Sen. Paul S. Trible (R-Va.) has been taking a lot of flak the last few days for announcing that he would not run for reelection because he wanted to spend more time with his family. I, however, am behind him 1,000 percent. In fact, he's going to be my role model for the remainder of the month. I, too, would dearly love to quit my present job so that I can devote more time to my family. (This happens after every vacation.)
Of course, our circumstances are a little different. Trible is still interested in politics and has made it clear that he has not ruled out the idea of running for governor of Virginia. What appeals to him about that job is the fact that the governor's residence is right next door to the governor's office, and he seems to think that would let him spend more time with his family. It's a new angle on working at home.
The present tenant, Democratic Gov. Gerald L. Baliles, had some words of caution for Trible, however. At a news conference this week, he said that Trible had the wrong idea if he thought being governor was "a 9-to-5 job." Baliles' press secretary, Chris Bridge, who has two children, says that Baliles had been in his office until 1 or 2 o'clock in the morning "on four separate occasions in the last week and a half." So have people on his staff, she says. "We couldn't even count the times we've been here until 1 or 2 in the morning because he is here."
To hear her tell it, being governor of Virginia may not be the ideal job for someone who is trying to juggle family and career. First, there is a lot of traveling around the state. Baliles also has been on two-week trade missions to China and Europe this year and heads out shortly for another two-week trade mission to Japan. Second, there are the personal appearances and speeches. "One day we counted 135 requests for appearances, speeches and attendance at events."
Bridge says she doesn't question Trible's sincerity about wanting to spend more time with his family. "While his intention may be to free up more time for his family, the schedule this governor has will not reflect that intention."

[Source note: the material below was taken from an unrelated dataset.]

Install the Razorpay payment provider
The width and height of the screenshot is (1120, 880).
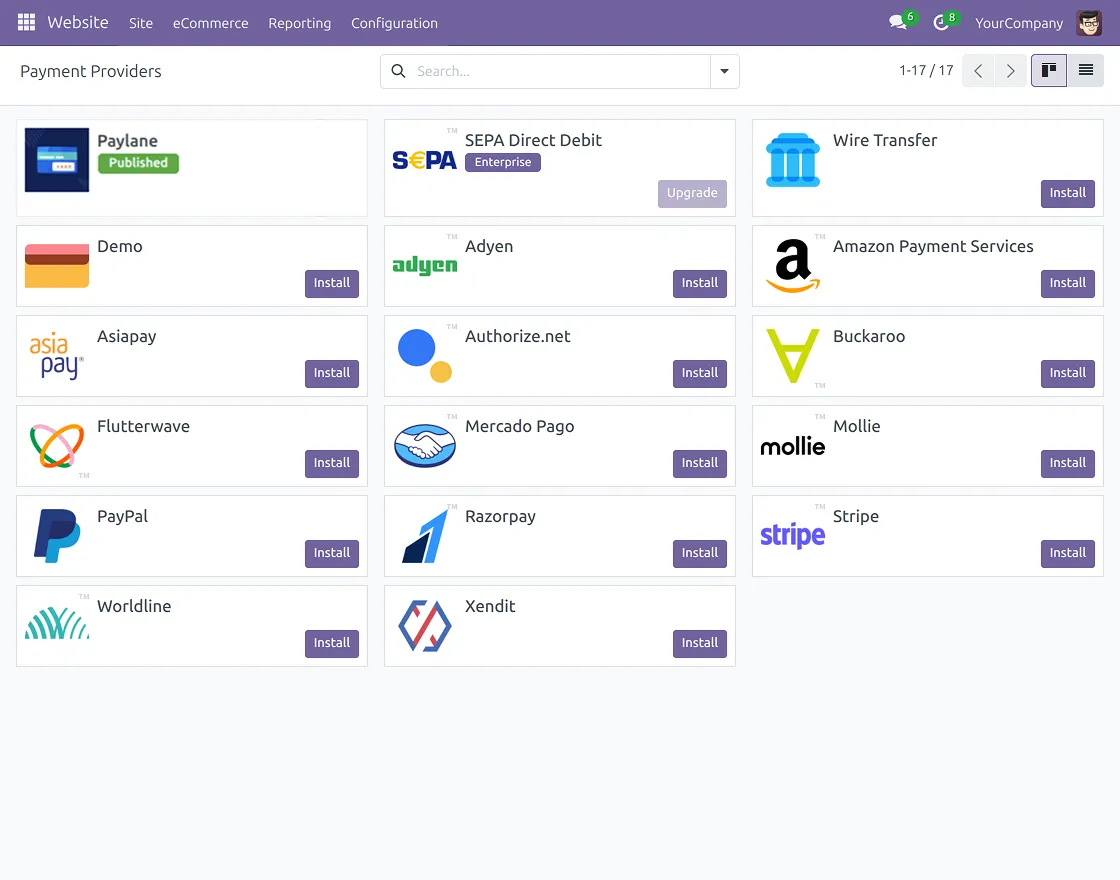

No discussion of Trible's attempts to juggle family and career would be complete without mentioning the fact that the first-term senator was facing the possibility of a very tough race against former governor Charles S. Robb, who managed to get the state Democratic Party back on the map. Robb, who has been playing hard to get and hasn't made a move to campaign for the job, had a 15-point lead over Trible in a late July poll conducted by Mason-Dixon Opinion Research.
This prompted some political analysts and observers to suggest that Trible, who had been actively campaigning and fund raising, was pulling out because of Robb, not because of his family.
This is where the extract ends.